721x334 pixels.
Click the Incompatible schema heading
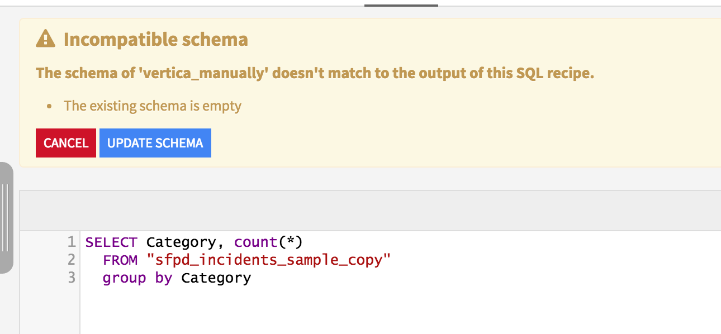(155, 39)
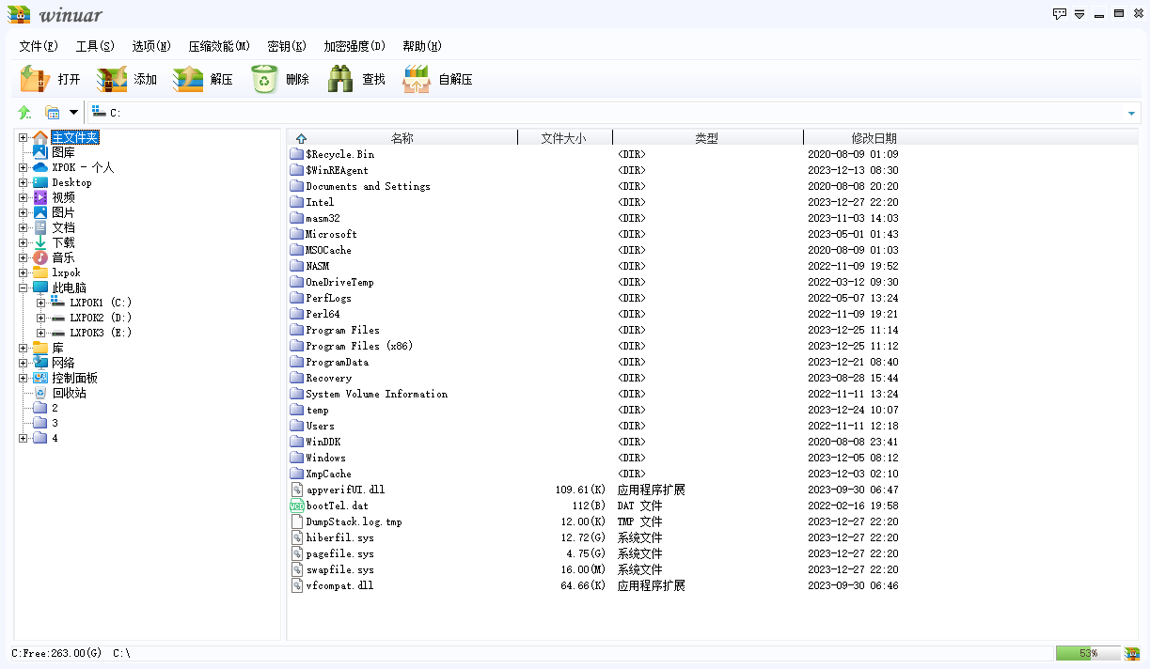The image size is (1150, 669).
Task: Open the 文件(F) menu
Action: click(x=38, y=46)
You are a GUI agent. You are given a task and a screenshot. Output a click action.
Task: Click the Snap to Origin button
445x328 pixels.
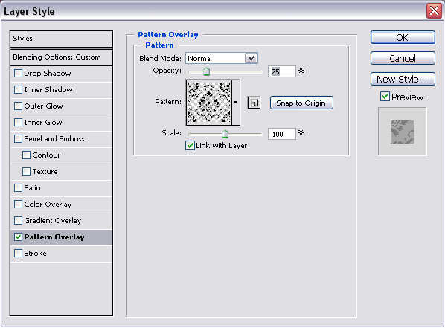pos(301,103)
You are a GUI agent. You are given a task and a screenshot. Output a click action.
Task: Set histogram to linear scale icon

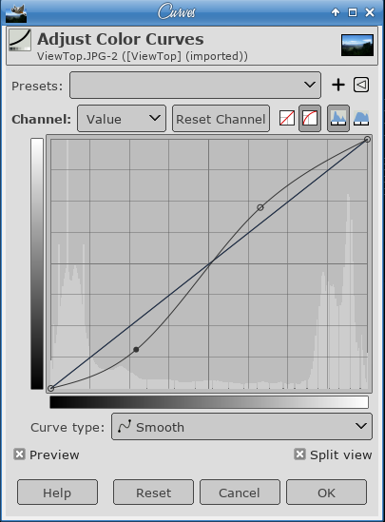click(338, 118)
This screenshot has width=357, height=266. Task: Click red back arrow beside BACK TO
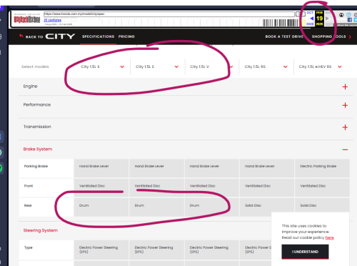21,36
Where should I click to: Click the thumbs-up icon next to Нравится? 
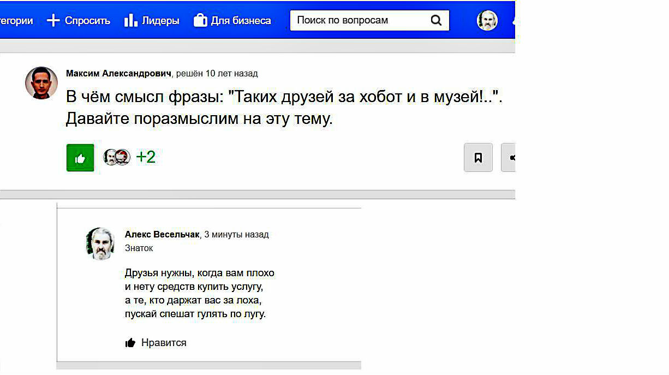point(130,343)
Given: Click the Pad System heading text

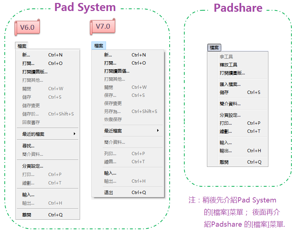Looking at the screenshot, I should pos(85,7).
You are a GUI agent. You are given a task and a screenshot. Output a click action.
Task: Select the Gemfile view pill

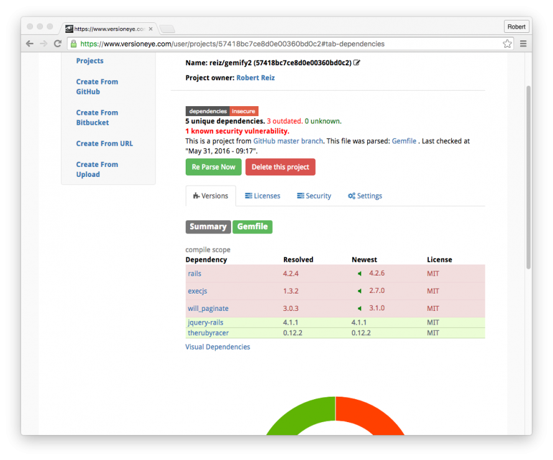pyautogui.click(x=252, y=227)
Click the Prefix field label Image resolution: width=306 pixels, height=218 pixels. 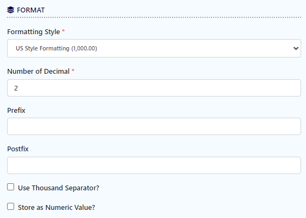(16, 111)
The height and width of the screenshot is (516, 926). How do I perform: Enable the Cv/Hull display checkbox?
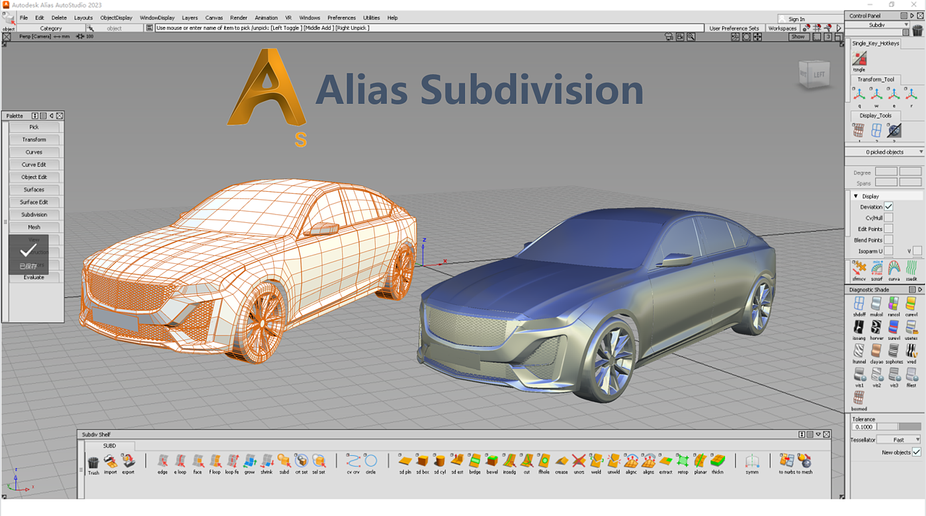coord(888,218)
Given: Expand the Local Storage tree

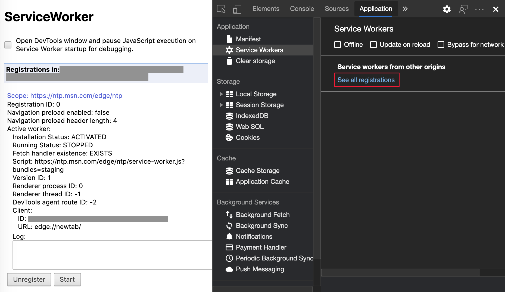Looking at the screenshot, I should [221, 94].
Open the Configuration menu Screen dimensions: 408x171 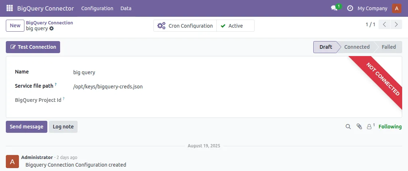pos(97,8)
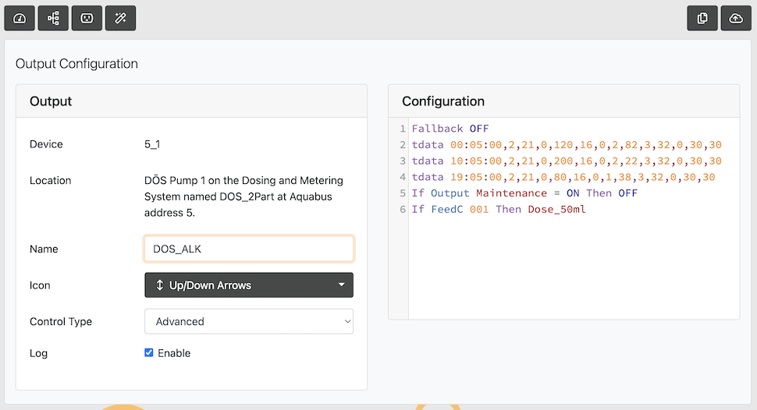Expand the Control Type Advanced dropdown
The height and width of the screenshot is (410, 757).
[249, 321]
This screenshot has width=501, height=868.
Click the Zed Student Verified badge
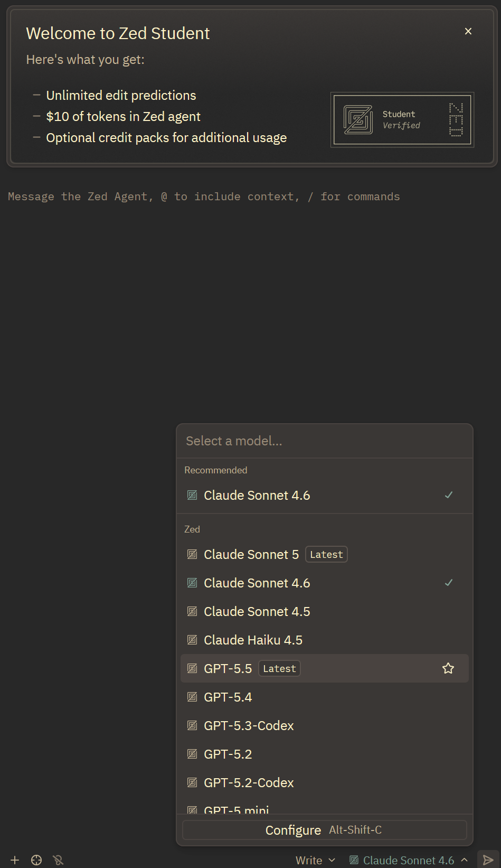pos(402,120)
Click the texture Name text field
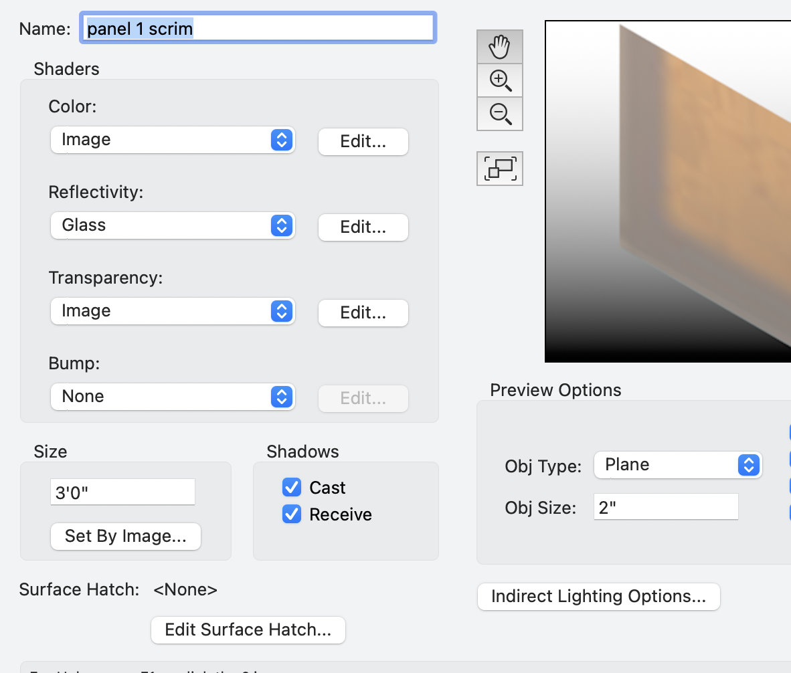Viewport: 791px width, 673px height. point(258,28)
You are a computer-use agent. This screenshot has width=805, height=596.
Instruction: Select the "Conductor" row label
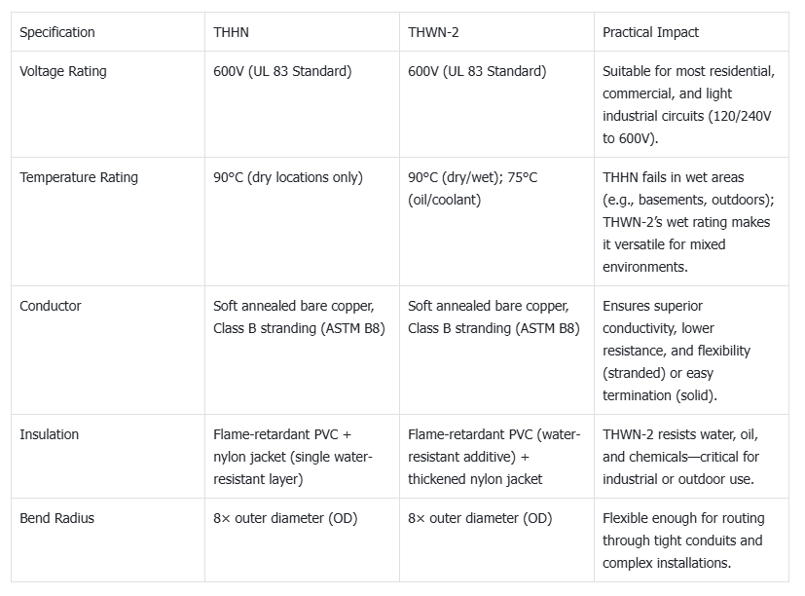click(x=51, y=306)
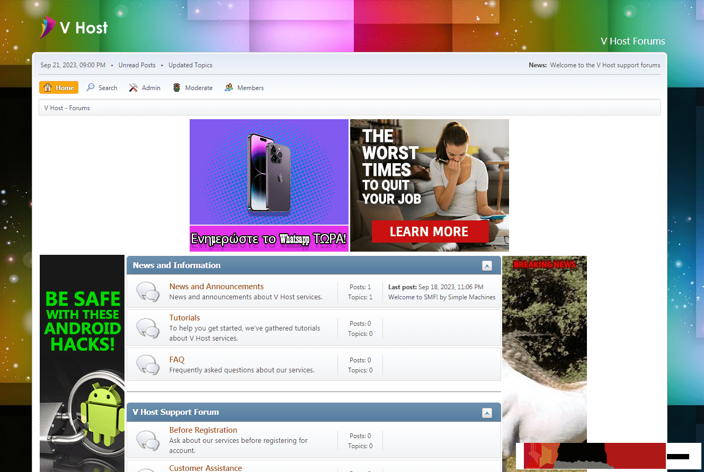This screenshot has width=704, height=472.
Task: Click the Search magnifier icon
Action: [x=91, y=87]
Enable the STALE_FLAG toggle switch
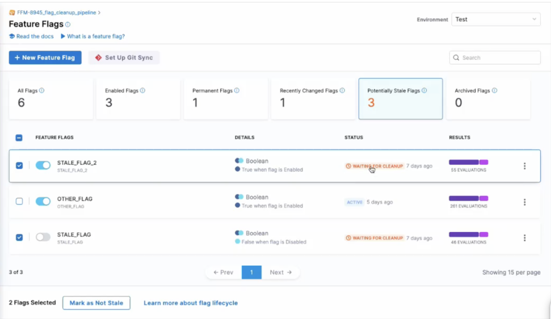Screen dimensions: 551x319 (43, 237)
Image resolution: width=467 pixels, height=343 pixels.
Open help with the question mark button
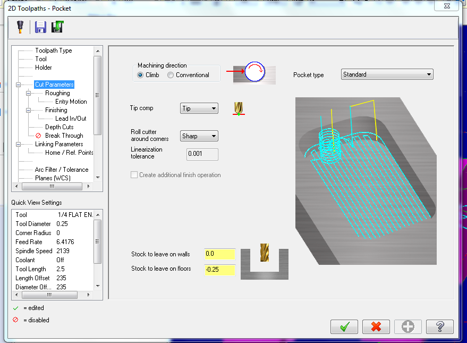click(439, 327)
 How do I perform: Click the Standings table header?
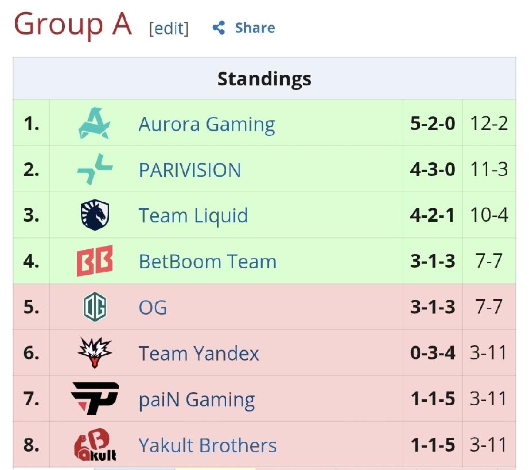[x=265, y=79]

* * * * * * * * *

> WHAT NEEDS TO BE DONE:
Leaving out all pictures, set down exactly the lines of the material above, from the line with "This screenshot has width=501, height=868." to the line with "Image resolution: width=467" inclusive, and no others.

> EXERCISE SOLUTION:
This screenshot has width=501, height=868.
Click the Zed Student Verified badge
pos(402,120)
Click the texture Name text field
Viewport: 791px width, 673px height. point(258,28)
You are a computer-use agent. This screenshot has width=805, height=596.
Instruction: Select the "Conductor" row label
click(x=51, y=306)
This screenshot has width=704, height=472.
Task: Click the Search magnifier icon
Action: [x=91, y=87]
Enable the STALE_FLAG toggle switch
Screen dimensions: 551x319 (43, 237)
Image resolution: width=467 pixels, height=343 pixels.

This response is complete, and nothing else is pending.